Я открыл глаза и закрутил головой в поисках источника голоса. И я тут же заметил его. Огромная видеопанель, встроенная в стену кабинета, которую я сперва не заметил, зажглась, явив лицо Себастьяна Гоевина. Он с сожалением взирал на неподвижные тела на полу.
— Бедный Схай Сурендранатх. Ты стал слишком человеком, чтобы поддержать нас, — с сожалением изрек Себастьян.
Я с удивлением и с надеждой взирал на Гоевина. Он сидел в высоком пилотном кресле в тесном помещении, напоминавшем рубку какого-то звездолета непривычной конструкции. Позади него мелькали люди, но разобрать, кто они, в какую форму облачены и чем занимаются, не было возможности.
«Может, это запись», — возникла мысль, но я тут же отверг ее.
— Это ты их, Ларс Русс? — поинтересовался Гоевин.
Я отрицательно покачал головой.
— Значит, Схай не поддержал нас, — печально повторил Себастьян. — Я не очень надеялся на это.
Я догадался, кого убила Рената, но все же спросил:
— А это?
— Мой клон, — равнодушно отозвался Гоевин. — Забудь о нем. То, что задумали мы, воплощается. Настала пора нашего возрождения. Мы, пришедшие первыми, должны вновь стать ими.

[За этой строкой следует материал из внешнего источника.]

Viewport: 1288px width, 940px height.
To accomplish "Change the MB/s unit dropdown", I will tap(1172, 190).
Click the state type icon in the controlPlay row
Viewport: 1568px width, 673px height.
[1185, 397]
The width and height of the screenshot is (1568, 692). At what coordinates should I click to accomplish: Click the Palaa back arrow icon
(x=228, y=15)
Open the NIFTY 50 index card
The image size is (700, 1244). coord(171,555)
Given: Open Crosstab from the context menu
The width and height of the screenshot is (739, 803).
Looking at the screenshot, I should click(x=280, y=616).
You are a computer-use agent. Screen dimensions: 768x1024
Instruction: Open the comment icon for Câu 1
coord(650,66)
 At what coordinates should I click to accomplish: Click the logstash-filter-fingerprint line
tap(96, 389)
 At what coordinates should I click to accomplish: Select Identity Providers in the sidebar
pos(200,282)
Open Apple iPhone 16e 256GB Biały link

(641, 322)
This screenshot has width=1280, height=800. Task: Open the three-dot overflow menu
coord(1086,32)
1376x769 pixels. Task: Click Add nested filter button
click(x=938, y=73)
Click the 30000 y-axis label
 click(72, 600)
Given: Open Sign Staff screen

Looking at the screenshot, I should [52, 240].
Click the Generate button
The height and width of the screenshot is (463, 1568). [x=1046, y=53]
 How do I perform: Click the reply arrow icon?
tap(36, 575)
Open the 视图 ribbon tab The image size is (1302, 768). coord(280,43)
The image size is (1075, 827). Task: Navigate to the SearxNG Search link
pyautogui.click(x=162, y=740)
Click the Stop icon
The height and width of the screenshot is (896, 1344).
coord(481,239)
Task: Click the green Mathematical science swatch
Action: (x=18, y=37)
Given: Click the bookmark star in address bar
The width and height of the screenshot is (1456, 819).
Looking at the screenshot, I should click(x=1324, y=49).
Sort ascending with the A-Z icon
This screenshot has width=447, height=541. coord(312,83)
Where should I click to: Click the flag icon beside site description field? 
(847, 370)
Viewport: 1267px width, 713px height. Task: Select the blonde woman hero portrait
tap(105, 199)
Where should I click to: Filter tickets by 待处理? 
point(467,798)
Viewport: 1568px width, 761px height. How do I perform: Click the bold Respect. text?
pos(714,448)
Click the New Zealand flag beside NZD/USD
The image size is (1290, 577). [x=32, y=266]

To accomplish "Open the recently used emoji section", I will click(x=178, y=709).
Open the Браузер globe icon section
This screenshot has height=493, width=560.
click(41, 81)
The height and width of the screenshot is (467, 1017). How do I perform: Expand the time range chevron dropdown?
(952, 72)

— О чем ты говоришь? Я не понимаю! — отозвался я, с недоумением взирая на Гоевина.
— Значит, ты все-таки не вспомнил. Я надеялся на это, но ты ушел слишком рано.
Гоевина отвлекли. Он обернулся в сторону, отвечая на вопрос, но через минуту вновь повернулся к нам лицом.
— Настала пора, Ларс Русс. Настала пора вспомнить.
— Что вспомнить? — спросил я, чувствуя, как бешено колотится сердце.
Я находился в одном шаге от разгадки.
— Ты не человек, Ларс Русс. Джантшун.
Глава семнадцатая
Война, длившаяся 1143 года, началась без какого-то реального повода и продолжалась только потому, что две расы не могли общаться друг с другом.
Джо Холдеман. Вечная война
Джантшун — слово-ключ, открывающее потайную комнату в моей памяти. Джантшун инсталлирует поток, лавину, сносящую разум. Джантшун, уничтожающий все излишнее, наносное. Джантшун — мост. Джантшун — программа распаковки.
Я понял все в одно мгновение. В секунду весь поток информации обрушился на меня. Я почувствовал, как мои колени подгибаются и я падаю на пол, медленно отсоединяясь от внешнего мира. Чистое сознание, существующее автономно от жизненного лабиринта. Последнее, что я увидел перед тем, как отключиться, было обеспокоенное лицо Ренаты, склонившееся надо мной.